Objective 1: Decide whether each statement below agrees with the GoPro SD card guide, answering yes or no and quoting the deciding words of the guide exactly: (a) GoPro HERO4 cameras come with a memory card as standard; (b) the HERO4 Silver records at a maximum of 45 megabits per second; (c) according to the guide, the read speed of the card is the biggest issue.

If you just want to cut to the chase, here are some quick recommendations for the best SD cards to use in GoPro HERO4 Black and HERO4 Silver. These are fast and reliable, cost-effective, and readily available. Any of these make a good choice.

SanDisk Extreme microSD Card
  • Up to 160MB/s read speeds to save time transferring high res images and 4K UHD videos (2); Requires...
  • Up to 90MB/s write speeds for fast shooting; Requires compatible devices capable of reaching such speeds
Samsung EVO Select microSD Card
  • All The Space You Need: Store tons of media on your phone, load games or download more apps on your...
  • Fast and Smooth: With superfast U3, class 10 rated transfer speeds of up to 130MB/s¹,²and UHS-I...
Lexar 1066x Silver microSD Card
  • Professional-level performance for action cameras, drones, or Android smartphones
  • Leverages UHS-I technology to deliver read speeds up to 160MB/s (1066x)

If you’d like more detailed recommendations or other brands and models, you can find them below.

GoPro HERO4 SD Card Requirements

If you’ve just picked up a GoPro HERO4 Silver or Black, you’re going to find out pretty quickly that GoPros don’t come with a memory card as standard. Some retailers put together bundles that include a memory card with the camera, but unless you buy one of those you’ll most likely have to pick up an SD card separately.

Sounds simple enough, right? But there’s a catch. Not every card will work well in the GoPro HERO4 Black and Silver editions.

When these cameras were originally released, there were relatively few memory cards that worked well. Since then, memory card manufacturers have been coming out with newer and faster cards. So it’s now quite easy to find a good SD card for them, and you don’t have to pay an arm and a leg for it. That still doesn’t mean you can just throw any old microSD card in the HERO4 Silver or Black, though.

The biggest issue is the speed of the card. And, more specifically, the write speed of the card. That’s how quickly the card can record the stream of data that’s being thrown at it as the camera films video. The GoPro HERO4 Black and Silver editions can both shoot 4K and high-framerate video. Those video modes use high bitrates of up to 60 megabits per second (In the Silver, it’s a maximum of 45 megabits per second). So to be able to use the full range of video modes on these cameras you’ll need a card that can keep up.

If you use a card that’s too slow, the most common thing you’ll run into is the video recording stopping unexpectedly. That’s usually because the card simply can’t handle the data that’s being thrown at it. If that happens, you can get some unexpected and unwanted behavior, such as the recording stopping unexpectedly, the camera overheating, or the camera shutting down.

Recorded information:
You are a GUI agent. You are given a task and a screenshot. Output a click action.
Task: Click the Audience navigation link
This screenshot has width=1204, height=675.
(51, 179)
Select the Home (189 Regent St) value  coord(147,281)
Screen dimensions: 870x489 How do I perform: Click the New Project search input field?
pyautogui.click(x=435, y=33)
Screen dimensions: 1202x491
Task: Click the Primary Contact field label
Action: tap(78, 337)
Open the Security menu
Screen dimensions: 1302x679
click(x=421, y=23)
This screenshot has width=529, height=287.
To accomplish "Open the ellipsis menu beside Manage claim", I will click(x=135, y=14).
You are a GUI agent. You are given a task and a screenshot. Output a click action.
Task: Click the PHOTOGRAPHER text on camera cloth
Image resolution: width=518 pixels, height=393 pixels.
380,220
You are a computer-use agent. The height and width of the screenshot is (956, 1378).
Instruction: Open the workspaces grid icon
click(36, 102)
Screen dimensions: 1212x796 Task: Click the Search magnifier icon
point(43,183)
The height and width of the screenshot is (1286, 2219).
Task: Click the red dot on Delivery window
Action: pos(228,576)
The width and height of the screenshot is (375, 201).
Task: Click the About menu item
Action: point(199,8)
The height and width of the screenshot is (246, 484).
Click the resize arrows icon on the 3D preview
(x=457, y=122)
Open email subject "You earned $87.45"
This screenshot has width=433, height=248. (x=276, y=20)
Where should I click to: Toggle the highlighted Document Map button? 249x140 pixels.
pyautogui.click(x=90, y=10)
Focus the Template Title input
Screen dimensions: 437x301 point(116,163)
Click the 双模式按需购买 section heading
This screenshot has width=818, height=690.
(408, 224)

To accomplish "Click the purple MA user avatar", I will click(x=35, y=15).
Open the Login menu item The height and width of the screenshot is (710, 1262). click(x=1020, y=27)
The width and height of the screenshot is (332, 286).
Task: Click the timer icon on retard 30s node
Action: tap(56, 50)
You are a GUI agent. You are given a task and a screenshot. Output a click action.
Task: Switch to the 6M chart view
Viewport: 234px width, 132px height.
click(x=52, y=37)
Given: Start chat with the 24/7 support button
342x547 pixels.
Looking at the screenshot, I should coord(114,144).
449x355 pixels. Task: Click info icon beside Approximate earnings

Objective 2: Print the entries unchanged, from their first line through the line that contains "Action: point(199,8)", including both of those lines.

Exercise solution 1:
(a) No: "GoPros don’t come with a memory card as standard."
(b) Yes: "In the Silver, it’s a maximum of 45 megabits per second"
(c) No: "The biggest issue is the speed of the card. And, more specifically, the write speed of the card."

Exercise solution 2:
You are a GUI agent. You are given a task and a screenshot. Output a click action.
Task: Click the Audience navigation link
This screenshot has width=1204, height=675.
(51, 179)
Select the Home (189 Regent St) value  coord(147,281)
Screen dimensions: 870x489 How do I perform: Click the New Project search input field?
pyautogui.click(x=435, y=33)
Screen dimensions: 1202x491
Task: Click the Primary Contact field label
Action: tap(78, 337)
Open the Security menu
Screen dimensions: 1302x679
click(x=421, y=23)
This screenshot has width=529, height=287.
To accomplish "Open the ellipsis menu beside Manage claim", I will click(x=135, y=14).
You are a GUI agent. You are given a task and a screenshot. Output a click action.
Task: Click the PHOTOGRAPHER text on camera cloth
Image resolution: width=518 pixels, height=393 pixels.
380,220
You are a computer-use agent. The height and width of the screenshot is (956, 1378).
Instruction: Open the workspaces grid icon
click(36, 102)
Screen dimensions: 1212x796 Task: Click the Search magnifier icon
point(43,183)
The height and width of the screenshot is (1286, 2219).
Task: Click the red dot on Delivery window
Action: pos(228,576)
The width and height of the screenshot is (375, 201).
Task: Click the About menu item
Action: point(199,8)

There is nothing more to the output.